Your task: Start at the line in the entries below that contains "You are a computer-use", stop at the line that contains "Instruction: Click the Settings gear icon", and output exactly the lines in that span, both ends included.

Extracted records:
:::::

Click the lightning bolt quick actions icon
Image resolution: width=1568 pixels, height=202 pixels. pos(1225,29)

:::::

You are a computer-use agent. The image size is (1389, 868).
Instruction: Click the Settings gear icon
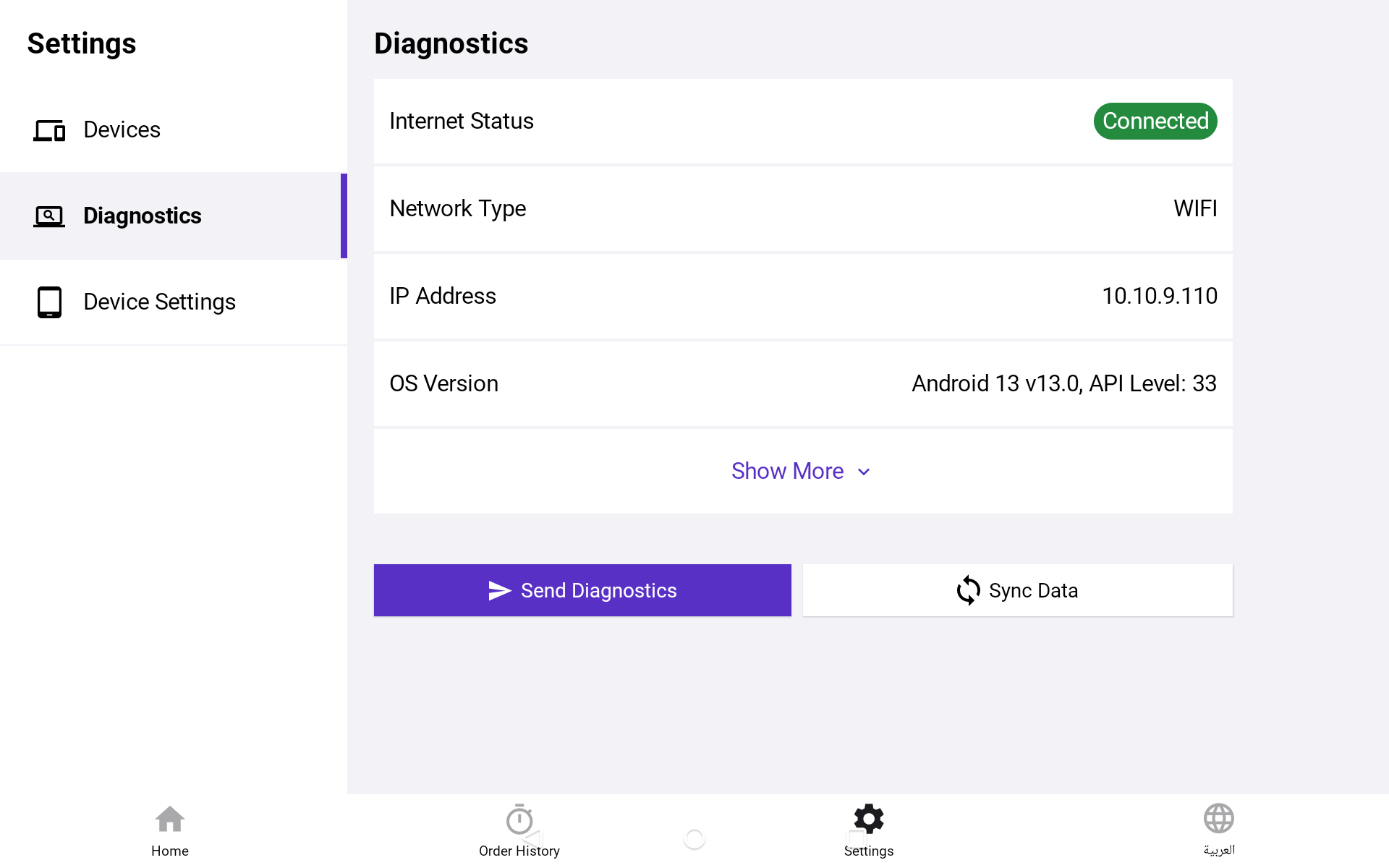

:::::

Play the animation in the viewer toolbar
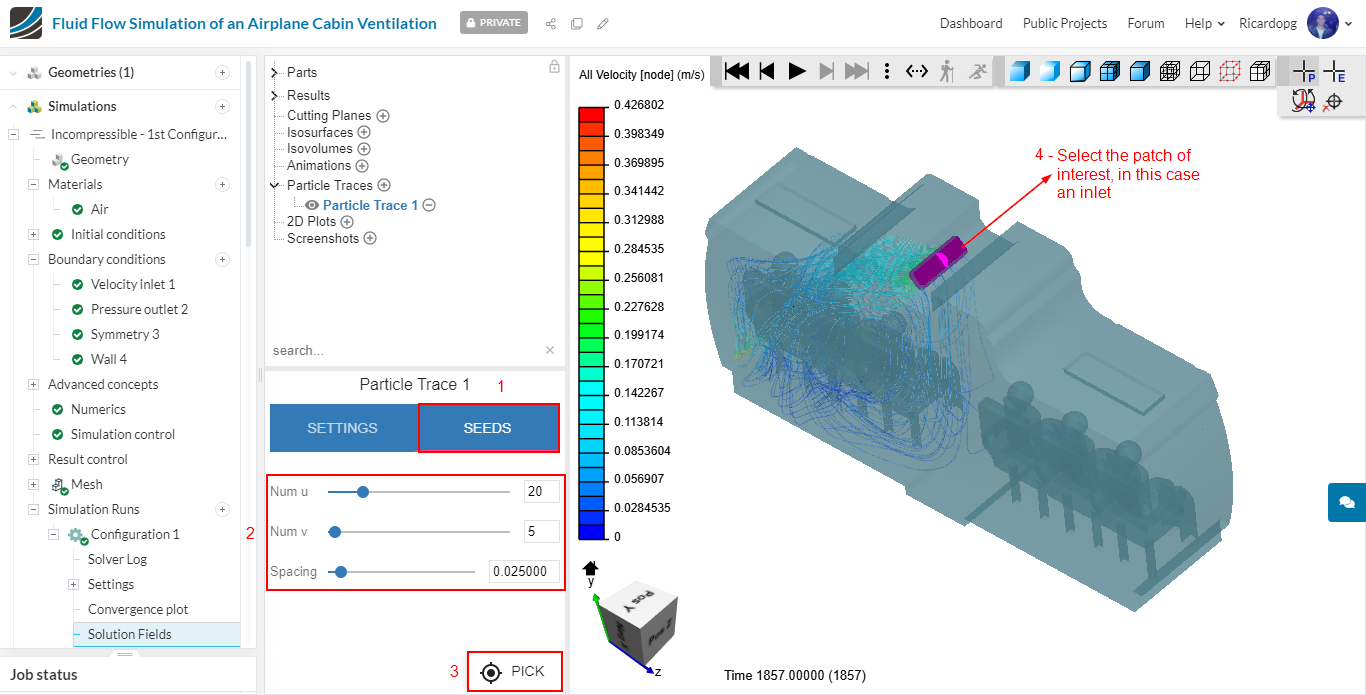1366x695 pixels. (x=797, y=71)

:::::

Response to this exercise:
You are a computer-use agent. The image size is (1389, 868).
Instruction: Click the Settings gear icon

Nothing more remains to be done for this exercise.